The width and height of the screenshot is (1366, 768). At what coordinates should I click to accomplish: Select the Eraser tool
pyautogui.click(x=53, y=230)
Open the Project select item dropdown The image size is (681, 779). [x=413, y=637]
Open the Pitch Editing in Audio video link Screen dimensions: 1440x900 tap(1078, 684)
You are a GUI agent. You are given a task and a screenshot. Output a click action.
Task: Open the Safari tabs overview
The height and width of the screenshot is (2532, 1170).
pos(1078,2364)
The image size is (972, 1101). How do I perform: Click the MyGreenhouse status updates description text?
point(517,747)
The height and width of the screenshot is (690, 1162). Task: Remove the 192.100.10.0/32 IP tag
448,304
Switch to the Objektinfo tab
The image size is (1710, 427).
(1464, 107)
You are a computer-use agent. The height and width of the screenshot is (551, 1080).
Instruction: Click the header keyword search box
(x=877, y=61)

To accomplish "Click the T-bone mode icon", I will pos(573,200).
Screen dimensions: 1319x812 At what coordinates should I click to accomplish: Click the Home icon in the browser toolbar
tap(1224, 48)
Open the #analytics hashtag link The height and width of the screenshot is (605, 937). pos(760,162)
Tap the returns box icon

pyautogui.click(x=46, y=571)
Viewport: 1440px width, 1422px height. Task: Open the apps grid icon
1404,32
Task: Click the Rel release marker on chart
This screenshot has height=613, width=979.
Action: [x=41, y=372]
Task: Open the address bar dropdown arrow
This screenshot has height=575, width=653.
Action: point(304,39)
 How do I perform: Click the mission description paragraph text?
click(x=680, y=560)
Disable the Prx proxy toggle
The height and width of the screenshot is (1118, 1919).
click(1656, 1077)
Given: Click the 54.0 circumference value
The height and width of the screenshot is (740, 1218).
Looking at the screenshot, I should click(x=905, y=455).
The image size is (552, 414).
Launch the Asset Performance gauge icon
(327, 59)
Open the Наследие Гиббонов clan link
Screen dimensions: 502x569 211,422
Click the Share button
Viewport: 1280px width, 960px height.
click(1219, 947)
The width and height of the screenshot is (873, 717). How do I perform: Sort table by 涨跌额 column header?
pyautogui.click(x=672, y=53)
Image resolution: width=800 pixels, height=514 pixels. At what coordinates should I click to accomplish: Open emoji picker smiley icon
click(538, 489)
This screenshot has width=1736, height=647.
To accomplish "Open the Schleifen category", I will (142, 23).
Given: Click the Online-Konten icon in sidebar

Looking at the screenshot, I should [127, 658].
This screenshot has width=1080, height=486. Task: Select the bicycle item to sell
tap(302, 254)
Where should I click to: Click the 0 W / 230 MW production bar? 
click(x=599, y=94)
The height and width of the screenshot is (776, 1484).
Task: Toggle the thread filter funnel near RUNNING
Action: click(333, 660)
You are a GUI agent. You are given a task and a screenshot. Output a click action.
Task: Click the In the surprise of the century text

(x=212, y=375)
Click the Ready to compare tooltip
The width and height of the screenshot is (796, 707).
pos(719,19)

★ ★ ★ ★ ★ ★ ★

● **TASK BRIEF**
Copy out the whole listing, word for word.

● **TASK ANSWER**
The width and height of the screenshot is (1366, 768). At what coordinates should I click to accomplish: Select the Eraser tool
pyautogui.click(x=53, y=230)
Open the Project select item dropdown The image size is (681, 779). [x=413, y=637]
Open the Pitch Editing in Audio video link Screen dimensions: 1440x900 tap(1078, 684)
You are a GUI agent. You are given a task and a screenshot. Output a click action.
Task: Open the Safari tabs overview
The height and width of the screenshot is (2532, 1170).
pos(1078,2364)
The image size is (972, 1101). How do I perform: Click the MyGreenhouse status updates description text?
point(517,747)
The height and width of the screenshot is (690, 1162). Task: Remove the 192.100.10.0/32 IP tag
448,304
Switch to the Objektinfo tab
The image size is (1710, 427).
(1464, 107)
You are a computer-use agent. The height and width of the screenshot is (551, 1080).
Instruction: Click the header keyword search box
(x=877, y=61)

To accomplish "Click the T-bone mode icon", I will pos(573,200).
Screen dimensions: 1319x812 At what coordinates should I click to accomplish: Click the Home icon in the browser toolbar
tap(1224, 48)
Open the #analytics hashtag link The height and width of the screenshot is (605, 937). pos(760,162)
Tap the returns box icon

pyautogui.click(x=46, y=571)
Viewport: 1440px width, 1422px height. Task: Open the apps grid icon
1404,32
Task: Click the Rel release marker on chart
This screenshot has height=613, width=979.
Action: [x=41, y=372]
Task: Open the address bar dropdown arrow
This screenshot has height=575, width=653.
Action: point(304,39)
 How do I perform: Click the mission description paragraph text?
click(x=680, y=560)
Disable the Prx proxy toggle
The height and width of the screenshot is (1118, 1919).
click(1656, 1077)
Given: Click the 54.0 circumference value
The height and width of the screenshot is (740, 1218).
Looking at the screenshot, I should click(x=905, y=455).
The image size is (552, 414).
Launch the Asset Performance gauge icon
(327, 59)
Open the Наследие Гиббонов clan link
Screen dimensions: 502x569 211,422
Click the Share button
Viewport: 1280px width, 960px height.
click(1219, 947)
The width and height of the screenshot is (873, 717). How do I perform: Sort table by 涨跌额 column header?
pyautogui.click(x=672, y=53)
Image resolution: width=800 pixels, height=514 pixels. At what coordinates should I click to accomplish: Open emoji picker smiley icon
click(538, 489)
This screenshot has width=1736, height=647.
To accomplish "Open the Schleifen category", I will (142, 23).
Given: Click the Online-Konten icon in sidebar

Looking at the screenshot, I should [127, 658].
This screenshot has width=1080, height=486. Task: Select the bicycle item to sell
tap(302, 254)
Where should I click to: Click the 0 W / 230 MW production bar? 
click(x=599, y=94)
The height and width of the screenshot is (776, 1484).
Task: Toggle the thread filter funnel near RUNNING
Action: click(333, 660)
You are a GUI agent. You are given a task and a screenshot. Output a click action.
Task: Click the In the surprise of the century text

(x=212, y=375)
Click the Ready to compare tooltip
The width and height of the screenshot is (796, 707).
pos(719,19)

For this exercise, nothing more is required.